Este desarrollo jurídico-constitucional restrictivo del derecho de acceso a la información pone de manifiesto que el legislador estatal pone obstáculos a que el ciudadano pueda informarse adecuadamente y participe en el proceso político. La ley estatal de transparencia y también la promulgada en la Comunitat Valenciana deben interpretarse en esta dirección. Por lo que se refiere a esta última debe recordarse que fue promulgada semanas antes de las elecciones autonómicas de mayo de 2015, con la pretensión por parte del PP de lavarse la cara ante la opinión pública, debido al deterioro democrático creciente por sus políticas en las instituciones de la Comunitat. No obstante, hay partes positivas en la ley valenciana y significó un paso adelante en la garantía de una mayor transparencia y derecho de acceso a la información.

Sin embargo, en mayo de 2015 se produjo un cambio de gobierno y esa ley manifiestamente mejorable no ha sido modificada sustancialmente. Incluso desde la perspectiva del Consejo de Transparencia, la reforma de la ley que directamente le ha afectado ha tenido repercusiones negativas, dado que cada partido con representación en Les Corts nombra a un miembro del Consejo. Eso da una imagen de un órgano que puede ser considerado correa de transmisión de los partidos, lo que desdibuja sus objetivos y la tarea que debe cumplir, recogidos en la ley de 2015 de Transparencia. En efecto, el Consejo se ocupa de garantizar el derecho de acceso a la información de los ciudadanos, además de otras trece funciones más de importancia, recogidas en el artículo 42 de la ley, tales como instar la incoación de expedientes disciplinarios, velar por el cumplimiento de las obligaciones de publicidad activa, informar preceptivamente los proyectos normativos de la Generalitat en las materias de transparencia, acceso a la información pública y buen gobierno, etcétera. Es posiblemente el Consejo de Transparencia con más funciones dentro del panorama español, teniendo en cuenta, además, que tanto el estatal como varios de los autonómicos (catalán, andaluz, canario€) disponen de una oficina de apoyo con la que el valenciano no puede ni soñar, además de que sus miembros se dedican en exclusiva a su tarea.

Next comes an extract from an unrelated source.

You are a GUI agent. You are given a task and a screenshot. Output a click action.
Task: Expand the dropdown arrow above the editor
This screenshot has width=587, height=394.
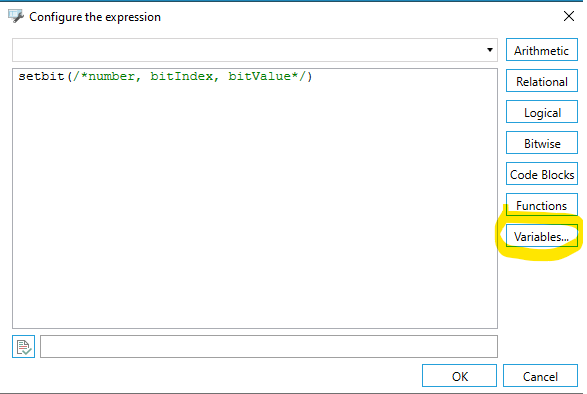coord(490,50)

La ley valenciana pergeña un Consejo de Transparencia independiente funcionalmente, pero no desde el punto de vista orgánico. Este fallo esencial de la ley, que podría haber sido subsanado con facilidad (con un coste económico modesto), si hubiese existido voluntad política para ello (la ley de transparencia ha sido reformada en cuatro ocasiones), ha sido aprovechado por el poder político valenciano para debilitar al Consejo de Transparencia y de paso entrar en la ceremonia de la confusión, puesto que existe una Conselleria de Transparencia (por cierto no existe ninguna otra, hasta donde conozco, ni en el panorama español, ni por ejemplo en Gran Bretaña o Alemania), una Dirección General de Transparencia y un Consejo de Transparencia. Con este panorama difícilmente el ciudadano puede saber que el único órgano que puede garantizarle el derecho de acceso a la información, en caso de conflicto con una parte importante de las instituciones valencianas, es el Consejo de Transparencia a través de sus resoluciones, que son tomadas desde criterios jurídico-públicos, y ante las cuales cabe un recurso contencioso-administrativo ante los tribunales ordinarios. Para poder llevar a cabo esta tarea, el Consejo de Transparencia debe ser un órgano independiente y neutral políticamente.

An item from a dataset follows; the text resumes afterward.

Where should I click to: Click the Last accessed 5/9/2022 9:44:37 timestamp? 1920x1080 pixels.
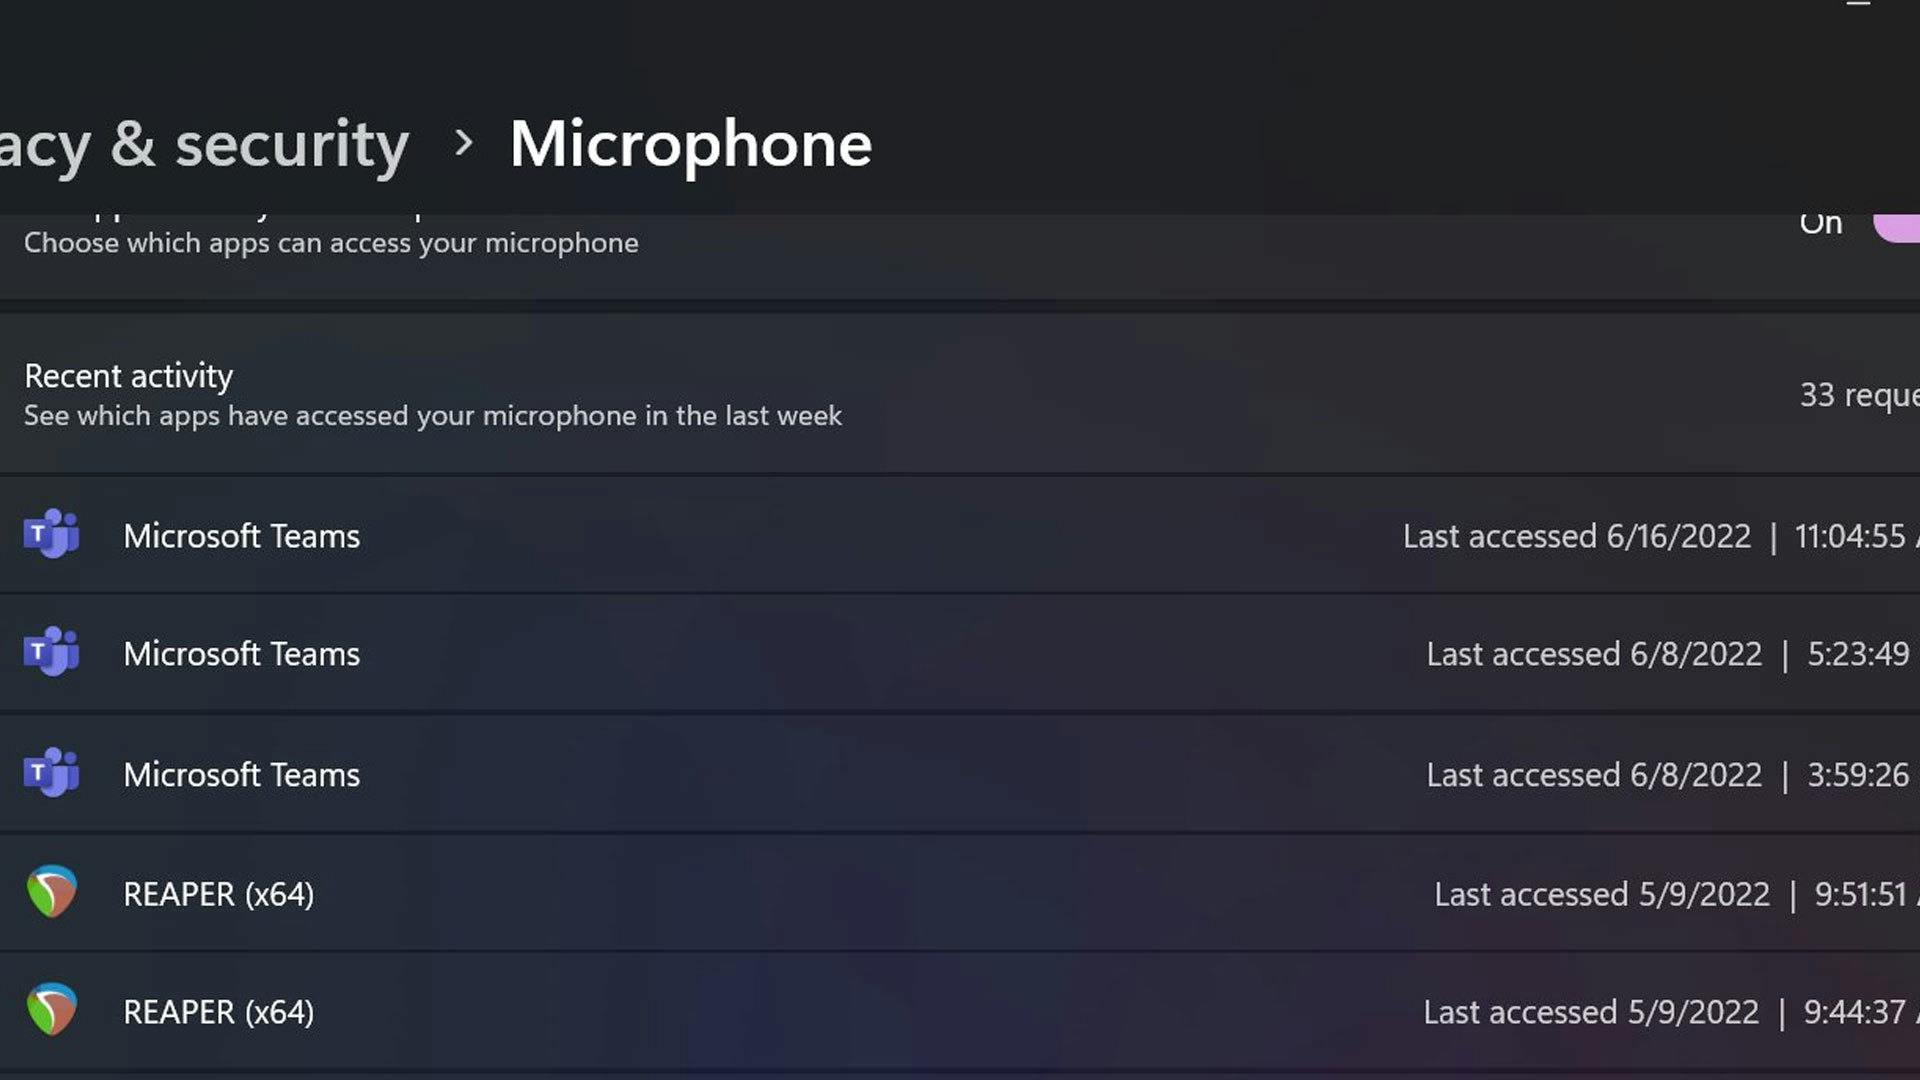(1665, 1012)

Retomando lo hasta aquí planteado, parece nítido que el Consejo de Transparencia, por sus funciones, es un órgano transversal que podría facilitar la mejora de la calidad democrática, ayudando limitadamente, pero de manera inequívoca, al desarrollo y fortalecimiento de una opinión pública informada, la cual pudiese participar con efectividad en el proceso político tanto en la esfera de la democracia participativa como representativa. Contrariamente, lo que existe en estos momentos es un Consejo de Transparencia que a duras penas puede cumplir sus funciones, y con un futuro bastante negro, mientras el poder político valenciano no modifique su actitud frente al mismo. La cuestión es, ¿por qué esa actitud?